Selbst wenn dieser Text vom Herrn Botschafter auf seinem privaten Blog erschienen wäre, hätte es wahrscheinlich Diskussionen ausgelöst, doch als offizielle Pressemitteilung der US Botschaft Estlands ist dieser Text eine Provokation. Es werden ohne irgendwelche Quellen anzugeben Behauptungen aufgestellt, die höchstens bei den rechten Parteien Zustimmung finden werden. Es wird unterstellt, dass die Bombardierung alleine dem Zweck gedient hat, den Kampfgeist der Esten zu brechen, sich gegen die sowjetische Okkupation zu verteidigen. Beweise? Fehlanzeige. Beweise für Ineffektivität der Luftangriffe? Fehlanzeige.

Normalerweise scheue ich Vergleiche und Beschuldigungen wegen Doppelstandards, doch in diesem Fall sollte ein offizieller Vertreter der Nation, die flächendeckende Bombardements von deutschen Städten und Atombomben-Abwürfe über Hiroshima und Nagasaki praktiziert hat, sich zurückhalten. Es wird ganz ungeniert ein weiterer Keil in ohnehin schon kompliziertes Verhältnis zwischen Russland und Estland reingetrieben, was offensichtlich das Ziel von gewissen Vertretern der US-Politik zu sein scheint.

7 Kommentare:

Anonym hat gesagt…

Estonia ist die Nationaloper, kein Theater.

Ineffektivität? Etwa 50 Soldaten wurden getötet,

kloty hat gesagt…

Hallo Anonymous,

Estonia ist die Nationaloper, kein Theater.

Mein Fehler, sorry

Ineffektivität? Etwa 50 Soldaten wurden getötet

Quelle? Meinen Informationen zufolge wurde sowohl der Tallinner Hafen zerstört, als auch die Eisenbahnlinie, die nach Haapsalu und Narva führte. Damit waren wichtige logistische Verbindungen unterbrochen, die zum einen Nachschub für die Truppen in Sinimäe geliefert haben, andererseits den Rückzug der Truppen der Wehrmacht erschwerten. Es müssen nicht immer Soldatenleben sein, Zerstörung der Infrastruktur ist auch effektiv.

Anonym hat gesagt…

http://et.wikipedia.org/wiki/Märtsipommitamine

757 Menschen wurden getötet, davon 586 waren Zivilisten, 50 Soldaten, 121 Gefangene. 213 wurden leicht und 446 schwer verletzt. 20 000 verloren ihr zu Hause.

kloty hat gesagt…

Hallo Anonymous,

danke für den Link. Gibt es auch andere Quellen als die estnische Version von Wikipedia? Nachdem der Artikel über Klooga auf Estnisch prinzipiell was anderes aussagt als alle Klooga Artikel in anderen Sprachen, ist für mich die Glaubwürdigkeit der estnischen Version der Wikipedia stark erschüttert.

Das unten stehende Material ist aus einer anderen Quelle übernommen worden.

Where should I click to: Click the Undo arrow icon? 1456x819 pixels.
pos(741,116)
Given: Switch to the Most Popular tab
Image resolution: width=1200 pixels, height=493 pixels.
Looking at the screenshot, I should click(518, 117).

Wie ich schon geschrieben habe, die Effektivität misst sich nicht unbedingt in Soldatenleben, sondern auch in Zerstörung der Infrastruktur.

Anonym hat gesagt…

Was sagt http://et.wikipedia.org/wiki/Klooga denn anders, als in anderen Sprachen?

Die Quelle steht dort auch unten, aber hier auf English über Tallinn http://en.wikipedia.org/wiki/Bombing_of_Tallinn_in_World_War_II

kloty hat gesagt…

Anonymous: Ich meine natuerlich diese Artikel ueber Konzentrationslager Klooga:

http://et.wikipedia.org/wiki/Klooga_koonduslaager

http://en.wikipedia.org/wiki/Klooga_concentration_camp

http://de.wikipedia.org/wiki/KZ_Klooga

http://pl.wikipedia.org/wiki/Klooga_(KL)

Die Unterschiede im Inhalt sind bemerkenswert.

Ich zitiere den Satz aus dem englischen Wikipedia-Artikel: A large part of the wooden suburbs burnt down and the city centre suffered major damage.

Ich habe lange Zeit in Pforzheim gewohnt, das am 23.02.1945 von amerikanischen und britischen Bombern angegriffen wurde. Wenn mich Touristen gefragt haben, wo ist denn die Altstadt, konnte man nur antworten, es gibt keine Altstadt, es gibt keine Holzhaeuser, es gibt nur den Pforzheimer Vulkan, den Scherbenberg. Dieser Berg ist entstanden, als man die ganzen Truemmer zusammentrug. Wenn ich das mit Tallinn vergleiche, wo ich in der Naehe des Bahnhofs in einem Holzhaus aus dem Anfang des 20. Jahrhunderts jahrelang gewohnt habe, wo die in Europa am besten erhaltene Mittelalter-Altstadt steht und mir dann die Quellen anschaue, auf die sich die Wikipedia-Artikel beziehen, dann ist diese Aufregung um die Bombardierung von Tallinn politisch motiviert. Und ausgerechnet diesen Vorwurf von amerikanischen Seite praesentiert zu bekommen ist ein Schlag ins Gesicht sowohl fuer die ex-sowjetische Kolationspartner, als auch fuer die Deutschen und die Japaner, die viel groessere Schaeden davongetragen haben.

Anonym hat gesagt…

Inhalt von Klooga (en vs et) ist doch fast das selbe, die et Version verlinkt nur mehr.